Avevi un bel sorriso. In certi momenti della tua vita –sempre segnata da drammi- avevi una serenità, che ti faceva sciogliere in un sorriso disteso. Come appari in quella foto, che ora tengo esposta nel mio studio –tra le cose care- , scattata la sera in cui festeggiammo i tuoi sessant’anni. Siamo insieme, io e te, davanti a quella torta al limone con la scritta 60. Ci divertimmo molto quella sera: oltre ai tuoi familiari e a Claudio, l’amico di sempre (il pazzo, come dicevi tu), c’erano sorridenti anche tuo fratello Gaetano e Natale, che se ne è andato esattamente sei mesi prima di te.
La morte te la sei portata sempre appresso. Anzi, sembravi ci convivessi e, se solo si allontanava di un metro, te la chiamavi continuamente.

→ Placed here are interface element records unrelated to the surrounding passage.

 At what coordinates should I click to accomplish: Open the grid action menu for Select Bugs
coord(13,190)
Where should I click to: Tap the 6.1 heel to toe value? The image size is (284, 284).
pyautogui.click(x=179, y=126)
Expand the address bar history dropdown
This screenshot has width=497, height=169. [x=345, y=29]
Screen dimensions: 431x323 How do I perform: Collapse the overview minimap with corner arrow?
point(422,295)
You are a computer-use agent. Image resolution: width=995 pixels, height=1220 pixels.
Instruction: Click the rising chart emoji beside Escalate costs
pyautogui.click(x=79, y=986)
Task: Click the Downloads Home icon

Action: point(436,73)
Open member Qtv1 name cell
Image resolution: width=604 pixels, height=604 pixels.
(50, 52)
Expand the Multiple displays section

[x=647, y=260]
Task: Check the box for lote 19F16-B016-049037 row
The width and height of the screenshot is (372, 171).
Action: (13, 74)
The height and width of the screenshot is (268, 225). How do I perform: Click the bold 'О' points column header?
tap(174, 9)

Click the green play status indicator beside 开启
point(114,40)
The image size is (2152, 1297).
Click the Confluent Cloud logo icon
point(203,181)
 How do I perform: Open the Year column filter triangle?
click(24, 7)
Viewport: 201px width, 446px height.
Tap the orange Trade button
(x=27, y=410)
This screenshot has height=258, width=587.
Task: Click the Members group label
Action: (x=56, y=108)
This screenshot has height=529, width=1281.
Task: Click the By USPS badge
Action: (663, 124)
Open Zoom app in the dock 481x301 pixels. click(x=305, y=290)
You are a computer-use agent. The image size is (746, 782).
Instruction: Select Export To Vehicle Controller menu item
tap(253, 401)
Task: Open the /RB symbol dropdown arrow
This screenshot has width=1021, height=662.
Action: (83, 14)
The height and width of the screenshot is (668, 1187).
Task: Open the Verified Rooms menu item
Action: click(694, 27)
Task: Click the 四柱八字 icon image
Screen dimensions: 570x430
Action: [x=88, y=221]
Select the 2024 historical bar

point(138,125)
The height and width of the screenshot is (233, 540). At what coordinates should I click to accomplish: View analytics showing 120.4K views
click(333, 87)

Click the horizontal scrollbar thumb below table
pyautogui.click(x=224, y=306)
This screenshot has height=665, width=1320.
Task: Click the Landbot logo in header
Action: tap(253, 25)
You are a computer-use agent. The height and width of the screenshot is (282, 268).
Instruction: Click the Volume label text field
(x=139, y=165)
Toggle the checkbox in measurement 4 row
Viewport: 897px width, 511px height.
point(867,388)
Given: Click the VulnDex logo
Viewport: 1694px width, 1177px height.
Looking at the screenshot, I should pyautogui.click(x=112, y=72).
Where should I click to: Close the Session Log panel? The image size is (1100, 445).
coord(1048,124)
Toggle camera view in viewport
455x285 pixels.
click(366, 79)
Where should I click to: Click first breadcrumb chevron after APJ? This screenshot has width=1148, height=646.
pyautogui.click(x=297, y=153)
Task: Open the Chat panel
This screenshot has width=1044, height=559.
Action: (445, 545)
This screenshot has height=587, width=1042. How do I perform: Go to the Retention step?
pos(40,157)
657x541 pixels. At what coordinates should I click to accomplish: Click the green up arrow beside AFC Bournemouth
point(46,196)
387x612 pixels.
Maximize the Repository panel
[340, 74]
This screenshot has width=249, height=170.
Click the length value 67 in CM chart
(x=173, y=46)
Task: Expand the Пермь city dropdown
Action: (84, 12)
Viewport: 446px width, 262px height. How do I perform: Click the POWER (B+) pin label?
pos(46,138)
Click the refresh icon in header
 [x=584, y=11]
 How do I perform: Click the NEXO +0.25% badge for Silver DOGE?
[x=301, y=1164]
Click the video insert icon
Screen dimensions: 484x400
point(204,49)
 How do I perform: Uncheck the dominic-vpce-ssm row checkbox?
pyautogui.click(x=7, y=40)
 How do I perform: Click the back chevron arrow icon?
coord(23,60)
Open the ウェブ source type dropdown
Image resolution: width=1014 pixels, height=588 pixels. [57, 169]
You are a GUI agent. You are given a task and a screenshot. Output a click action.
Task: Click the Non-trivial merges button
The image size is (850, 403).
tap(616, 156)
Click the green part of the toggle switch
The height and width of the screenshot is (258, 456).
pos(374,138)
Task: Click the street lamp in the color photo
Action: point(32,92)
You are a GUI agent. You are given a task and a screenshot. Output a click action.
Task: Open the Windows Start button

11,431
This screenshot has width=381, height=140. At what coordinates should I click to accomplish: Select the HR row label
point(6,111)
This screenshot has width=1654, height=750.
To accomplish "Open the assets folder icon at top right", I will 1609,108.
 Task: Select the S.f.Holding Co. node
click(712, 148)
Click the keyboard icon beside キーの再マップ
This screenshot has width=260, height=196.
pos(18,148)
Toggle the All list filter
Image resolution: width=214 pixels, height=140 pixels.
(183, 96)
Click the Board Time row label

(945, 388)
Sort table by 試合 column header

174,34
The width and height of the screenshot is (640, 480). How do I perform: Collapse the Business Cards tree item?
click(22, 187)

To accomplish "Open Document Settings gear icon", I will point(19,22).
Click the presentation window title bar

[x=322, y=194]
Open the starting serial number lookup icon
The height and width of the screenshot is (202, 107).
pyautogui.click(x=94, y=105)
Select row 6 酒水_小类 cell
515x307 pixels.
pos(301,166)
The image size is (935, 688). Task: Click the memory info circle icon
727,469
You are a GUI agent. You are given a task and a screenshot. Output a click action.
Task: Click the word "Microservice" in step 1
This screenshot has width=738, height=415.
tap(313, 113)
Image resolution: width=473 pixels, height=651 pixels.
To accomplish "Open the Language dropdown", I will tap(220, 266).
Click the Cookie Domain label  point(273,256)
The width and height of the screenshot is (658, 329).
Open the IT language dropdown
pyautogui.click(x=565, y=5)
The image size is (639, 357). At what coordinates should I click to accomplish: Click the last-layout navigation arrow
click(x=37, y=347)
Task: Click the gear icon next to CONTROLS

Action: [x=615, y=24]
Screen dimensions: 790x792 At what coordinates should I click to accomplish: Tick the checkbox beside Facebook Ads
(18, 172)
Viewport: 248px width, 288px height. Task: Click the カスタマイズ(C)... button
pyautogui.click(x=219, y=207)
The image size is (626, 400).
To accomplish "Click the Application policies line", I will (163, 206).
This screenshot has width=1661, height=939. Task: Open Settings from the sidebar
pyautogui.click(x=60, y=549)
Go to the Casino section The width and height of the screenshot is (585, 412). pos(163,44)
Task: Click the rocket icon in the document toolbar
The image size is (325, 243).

Rievoco certi nostri pensieri, che ci raccontavamo ad alta voce. Spesso, di sabato sera, quando passavo a salutarti in macelleria e mi trattenevo con te un po’ di tempo -tu alla cassa ed io alla sedia vicina- facevamo voli pindarici dalle questioni di lavoro allo sport, dalla politica ad alcune sapide avventure di nostri amici e conoscenti. Poi, il racconto delle tue domeniche: ho preso il caffè, il giornale e, prima di rinchiudermi in casa, sono andato al cimitero… Ogni tanto parlavamo del silenzio, della pace dei cimiteri. Io ti raccontavo delle mie visite ai cimiteri alpini; poi, aggiungevo, mi piacerebbe essere sepolto nel cimitero di Ravello, con il mare di fronte e il sole tra i monti. Tu dicevi che non era possibile, bisognava trovare un’altra soluzione, perché quel posto era riservato ai cittadini residenti.
Ora non riesco a immaginarti in quel loculo posto sotto l’entrata della cappella di famiglia. Sono sceso in quell’ipogeo il pomeriggio in cui ti hanno lì inumato. Troppo buio, troppa solitudine e, forse, anche troppo freddo. Ma per questo non c’è problema. Indosserai il giaccone di pelle, quello imbottito o il cappotto color cammello, quello lungo, che tu portavi con la cintura stretta ai fianchi.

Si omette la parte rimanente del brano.